##### Data records
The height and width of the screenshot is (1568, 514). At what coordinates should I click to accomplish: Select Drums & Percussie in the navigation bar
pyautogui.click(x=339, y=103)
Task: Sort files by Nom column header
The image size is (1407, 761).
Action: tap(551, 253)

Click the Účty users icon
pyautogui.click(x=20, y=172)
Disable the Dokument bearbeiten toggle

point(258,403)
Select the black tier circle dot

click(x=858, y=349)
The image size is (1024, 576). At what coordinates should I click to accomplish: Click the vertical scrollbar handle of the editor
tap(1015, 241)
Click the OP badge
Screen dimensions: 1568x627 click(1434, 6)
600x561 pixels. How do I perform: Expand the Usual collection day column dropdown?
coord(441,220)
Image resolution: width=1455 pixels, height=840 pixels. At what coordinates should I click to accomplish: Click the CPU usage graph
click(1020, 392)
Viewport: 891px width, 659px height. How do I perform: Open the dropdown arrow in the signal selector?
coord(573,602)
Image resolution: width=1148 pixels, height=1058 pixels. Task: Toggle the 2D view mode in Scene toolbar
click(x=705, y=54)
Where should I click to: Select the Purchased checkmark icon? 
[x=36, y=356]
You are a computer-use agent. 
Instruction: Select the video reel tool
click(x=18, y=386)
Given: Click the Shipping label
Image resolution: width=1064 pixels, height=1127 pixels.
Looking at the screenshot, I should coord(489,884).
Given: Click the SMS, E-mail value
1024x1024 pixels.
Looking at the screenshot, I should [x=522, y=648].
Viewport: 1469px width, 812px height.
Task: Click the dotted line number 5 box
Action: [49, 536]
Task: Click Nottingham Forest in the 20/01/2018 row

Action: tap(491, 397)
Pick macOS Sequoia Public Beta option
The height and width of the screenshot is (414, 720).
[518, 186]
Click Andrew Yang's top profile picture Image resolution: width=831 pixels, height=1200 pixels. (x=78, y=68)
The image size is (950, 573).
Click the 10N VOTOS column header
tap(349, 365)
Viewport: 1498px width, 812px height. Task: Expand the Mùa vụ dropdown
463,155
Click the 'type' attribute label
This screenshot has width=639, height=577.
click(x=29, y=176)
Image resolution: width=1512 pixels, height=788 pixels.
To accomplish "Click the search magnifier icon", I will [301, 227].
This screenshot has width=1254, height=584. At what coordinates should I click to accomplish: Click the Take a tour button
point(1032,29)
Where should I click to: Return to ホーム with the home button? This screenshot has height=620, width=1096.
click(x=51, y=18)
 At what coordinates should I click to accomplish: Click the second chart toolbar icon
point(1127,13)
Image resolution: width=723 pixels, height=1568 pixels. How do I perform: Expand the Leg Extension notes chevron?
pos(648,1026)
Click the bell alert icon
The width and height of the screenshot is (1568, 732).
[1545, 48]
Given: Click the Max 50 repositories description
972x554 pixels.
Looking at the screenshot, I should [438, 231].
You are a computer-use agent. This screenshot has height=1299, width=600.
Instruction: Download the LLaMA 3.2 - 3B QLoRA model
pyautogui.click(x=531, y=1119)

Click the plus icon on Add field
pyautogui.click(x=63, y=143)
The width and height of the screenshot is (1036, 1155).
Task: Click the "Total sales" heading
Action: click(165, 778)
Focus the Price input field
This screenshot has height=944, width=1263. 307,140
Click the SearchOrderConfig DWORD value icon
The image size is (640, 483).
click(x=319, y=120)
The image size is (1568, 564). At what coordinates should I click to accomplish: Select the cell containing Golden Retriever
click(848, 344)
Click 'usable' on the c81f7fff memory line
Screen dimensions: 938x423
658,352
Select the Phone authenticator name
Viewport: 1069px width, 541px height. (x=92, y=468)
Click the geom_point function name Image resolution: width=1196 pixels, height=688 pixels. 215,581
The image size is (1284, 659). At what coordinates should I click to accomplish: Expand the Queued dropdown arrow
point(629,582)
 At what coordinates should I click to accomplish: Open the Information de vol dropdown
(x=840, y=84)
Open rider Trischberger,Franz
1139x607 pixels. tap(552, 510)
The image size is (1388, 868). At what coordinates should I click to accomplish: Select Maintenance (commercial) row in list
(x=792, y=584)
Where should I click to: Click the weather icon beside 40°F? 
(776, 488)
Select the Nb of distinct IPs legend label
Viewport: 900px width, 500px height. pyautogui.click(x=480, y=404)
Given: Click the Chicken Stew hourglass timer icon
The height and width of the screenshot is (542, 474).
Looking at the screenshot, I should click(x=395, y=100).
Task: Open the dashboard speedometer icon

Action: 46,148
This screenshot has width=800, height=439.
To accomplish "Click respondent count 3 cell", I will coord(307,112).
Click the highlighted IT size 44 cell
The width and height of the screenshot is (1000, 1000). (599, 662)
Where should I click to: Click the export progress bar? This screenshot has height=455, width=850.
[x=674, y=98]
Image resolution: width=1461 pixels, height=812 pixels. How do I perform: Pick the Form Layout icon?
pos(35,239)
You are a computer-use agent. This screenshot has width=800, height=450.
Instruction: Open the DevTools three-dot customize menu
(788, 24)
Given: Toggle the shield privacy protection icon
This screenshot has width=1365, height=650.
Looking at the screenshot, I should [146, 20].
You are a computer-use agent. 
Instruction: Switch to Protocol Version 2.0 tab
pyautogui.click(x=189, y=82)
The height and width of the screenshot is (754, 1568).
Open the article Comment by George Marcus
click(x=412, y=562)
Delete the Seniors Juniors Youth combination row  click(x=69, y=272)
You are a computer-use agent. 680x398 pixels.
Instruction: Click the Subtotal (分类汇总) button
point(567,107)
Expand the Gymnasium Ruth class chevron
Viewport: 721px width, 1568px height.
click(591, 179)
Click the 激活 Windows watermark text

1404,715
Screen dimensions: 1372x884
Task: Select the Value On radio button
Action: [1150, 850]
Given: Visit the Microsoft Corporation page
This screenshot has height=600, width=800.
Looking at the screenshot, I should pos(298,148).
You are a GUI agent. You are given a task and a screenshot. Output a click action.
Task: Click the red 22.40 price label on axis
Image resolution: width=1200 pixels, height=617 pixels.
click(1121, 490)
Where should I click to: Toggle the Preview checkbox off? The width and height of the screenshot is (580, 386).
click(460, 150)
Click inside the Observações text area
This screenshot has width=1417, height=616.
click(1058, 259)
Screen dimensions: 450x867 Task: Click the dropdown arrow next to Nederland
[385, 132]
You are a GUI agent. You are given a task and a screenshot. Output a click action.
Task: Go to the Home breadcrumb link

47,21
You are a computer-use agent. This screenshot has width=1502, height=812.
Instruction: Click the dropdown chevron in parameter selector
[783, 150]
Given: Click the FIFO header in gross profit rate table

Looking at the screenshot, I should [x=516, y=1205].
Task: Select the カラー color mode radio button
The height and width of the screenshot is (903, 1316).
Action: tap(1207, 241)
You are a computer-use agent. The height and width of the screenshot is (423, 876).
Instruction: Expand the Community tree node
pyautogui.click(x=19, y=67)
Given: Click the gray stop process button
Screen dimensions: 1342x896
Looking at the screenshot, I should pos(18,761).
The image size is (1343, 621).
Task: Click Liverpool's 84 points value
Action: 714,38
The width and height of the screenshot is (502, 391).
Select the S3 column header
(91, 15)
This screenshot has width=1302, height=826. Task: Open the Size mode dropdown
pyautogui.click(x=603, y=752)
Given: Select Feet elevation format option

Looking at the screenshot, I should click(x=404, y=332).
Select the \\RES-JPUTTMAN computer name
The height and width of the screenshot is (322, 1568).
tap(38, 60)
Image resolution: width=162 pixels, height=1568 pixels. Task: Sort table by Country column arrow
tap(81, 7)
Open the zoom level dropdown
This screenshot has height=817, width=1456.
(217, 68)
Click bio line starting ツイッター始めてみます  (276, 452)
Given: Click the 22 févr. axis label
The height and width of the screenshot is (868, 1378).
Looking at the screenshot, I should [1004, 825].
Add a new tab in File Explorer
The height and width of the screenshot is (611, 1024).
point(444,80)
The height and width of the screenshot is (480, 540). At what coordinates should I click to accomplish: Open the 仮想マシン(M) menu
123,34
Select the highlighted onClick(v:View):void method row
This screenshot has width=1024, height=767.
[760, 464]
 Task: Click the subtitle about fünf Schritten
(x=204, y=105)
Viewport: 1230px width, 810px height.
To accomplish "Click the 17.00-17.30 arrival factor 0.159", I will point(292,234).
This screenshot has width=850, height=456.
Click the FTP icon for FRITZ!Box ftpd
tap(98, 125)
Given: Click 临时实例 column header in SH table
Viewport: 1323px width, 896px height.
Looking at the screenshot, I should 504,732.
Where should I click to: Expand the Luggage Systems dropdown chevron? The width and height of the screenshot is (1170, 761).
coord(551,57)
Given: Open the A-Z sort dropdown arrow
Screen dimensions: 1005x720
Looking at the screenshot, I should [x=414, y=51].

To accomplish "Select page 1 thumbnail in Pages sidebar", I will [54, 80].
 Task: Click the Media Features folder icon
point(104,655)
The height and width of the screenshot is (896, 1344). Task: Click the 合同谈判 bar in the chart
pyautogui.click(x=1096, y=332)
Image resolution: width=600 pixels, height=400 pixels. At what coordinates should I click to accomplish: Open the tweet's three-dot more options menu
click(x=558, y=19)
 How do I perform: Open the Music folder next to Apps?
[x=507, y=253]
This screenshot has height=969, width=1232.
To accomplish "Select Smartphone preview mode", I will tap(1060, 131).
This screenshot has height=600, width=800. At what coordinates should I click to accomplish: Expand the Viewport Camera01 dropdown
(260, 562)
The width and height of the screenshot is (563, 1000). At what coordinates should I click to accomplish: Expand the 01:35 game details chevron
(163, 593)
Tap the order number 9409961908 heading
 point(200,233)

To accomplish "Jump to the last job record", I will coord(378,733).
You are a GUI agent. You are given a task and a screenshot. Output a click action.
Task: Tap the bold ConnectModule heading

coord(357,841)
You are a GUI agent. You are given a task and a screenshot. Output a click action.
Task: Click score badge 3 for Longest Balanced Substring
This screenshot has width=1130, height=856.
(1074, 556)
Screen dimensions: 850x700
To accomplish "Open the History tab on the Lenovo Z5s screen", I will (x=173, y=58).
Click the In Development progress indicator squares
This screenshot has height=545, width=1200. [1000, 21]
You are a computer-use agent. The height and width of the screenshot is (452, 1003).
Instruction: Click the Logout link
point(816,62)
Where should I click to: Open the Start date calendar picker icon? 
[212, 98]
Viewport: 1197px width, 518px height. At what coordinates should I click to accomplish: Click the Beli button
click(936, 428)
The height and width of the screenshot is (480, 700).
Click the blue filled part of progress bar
##########
» **Work instructions**: Each line above that carries the string "axis" has to be returned.

» **Task answer**:
Task: Click the red 22.40 price label on axis
Given: Click the 22 févr. axis label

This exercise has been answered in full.